━━ DATA TO EXAMINE ━━
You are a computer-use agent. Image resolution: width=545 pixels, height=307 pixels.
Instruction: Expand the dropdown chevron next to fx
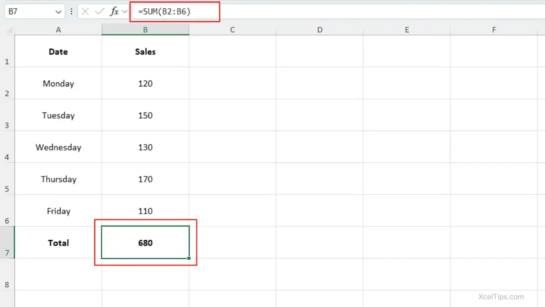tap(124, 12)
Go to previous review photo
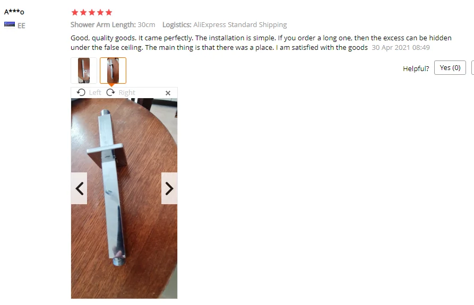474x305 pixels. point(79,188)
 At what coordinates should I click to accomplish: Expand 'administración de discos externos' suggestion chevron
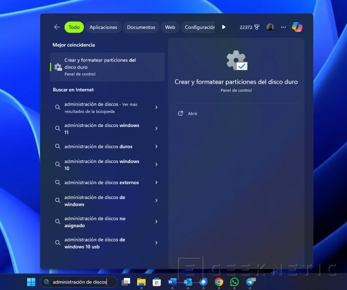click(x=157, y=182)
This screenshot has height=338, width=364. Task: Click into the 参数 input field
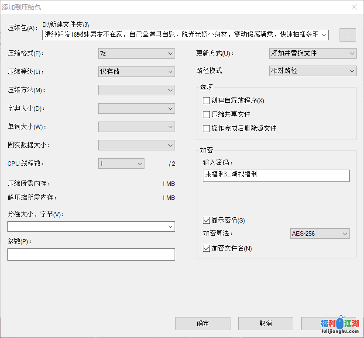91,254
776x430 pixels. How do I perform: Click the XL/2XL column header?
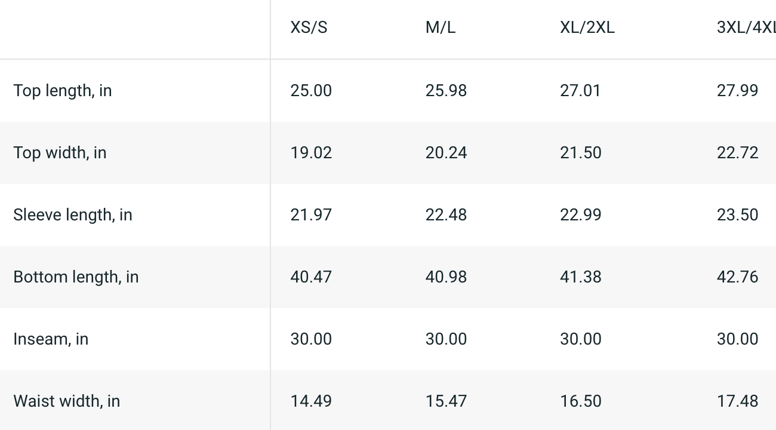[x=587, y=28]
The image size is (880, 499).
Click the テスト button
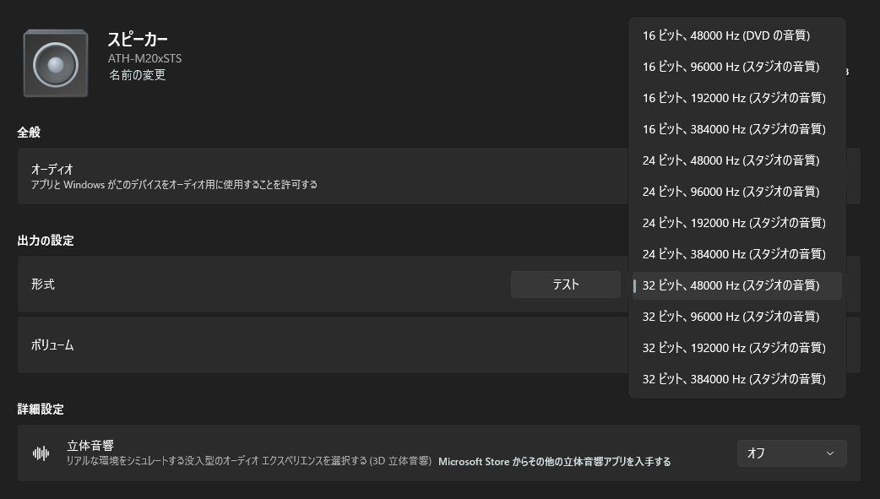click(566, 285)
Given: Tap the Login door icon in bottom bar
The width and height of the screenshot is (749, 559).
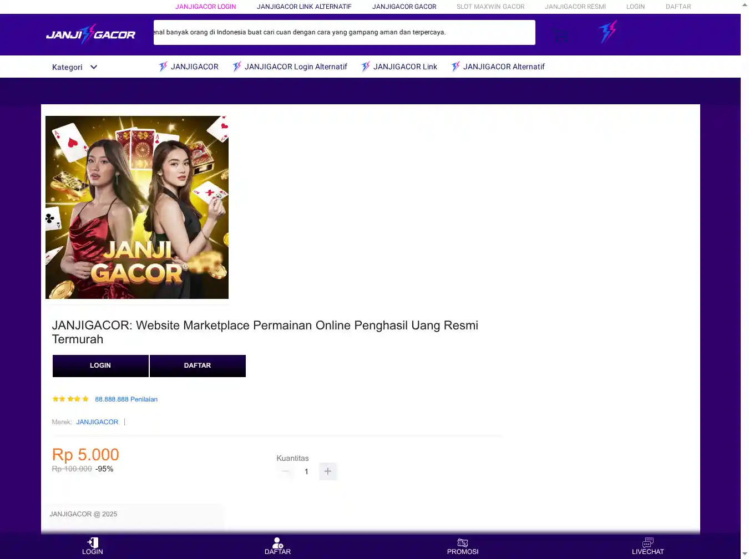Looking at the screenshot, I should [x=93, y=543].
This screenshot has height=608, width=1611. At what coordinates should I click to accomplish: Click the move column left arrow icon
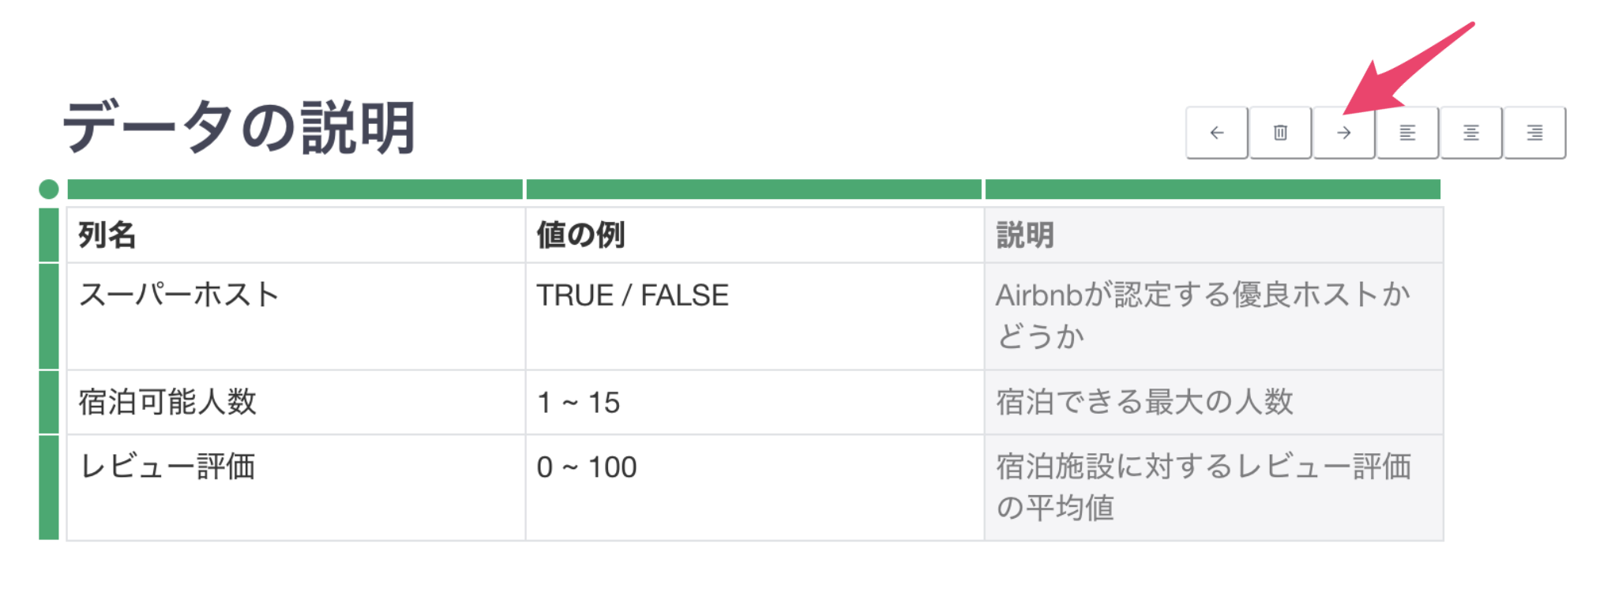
━━━
### ASSIGNMENT
Which of the lines above hold the string "icon"? Pick each of them out.

### EXERCISE OUTPUT
Given: Tap the Login door icon in bottom bar
This screenshot has height=608, width=1611. At what coordinates should I click to accomplish: Click the move column left arrow icon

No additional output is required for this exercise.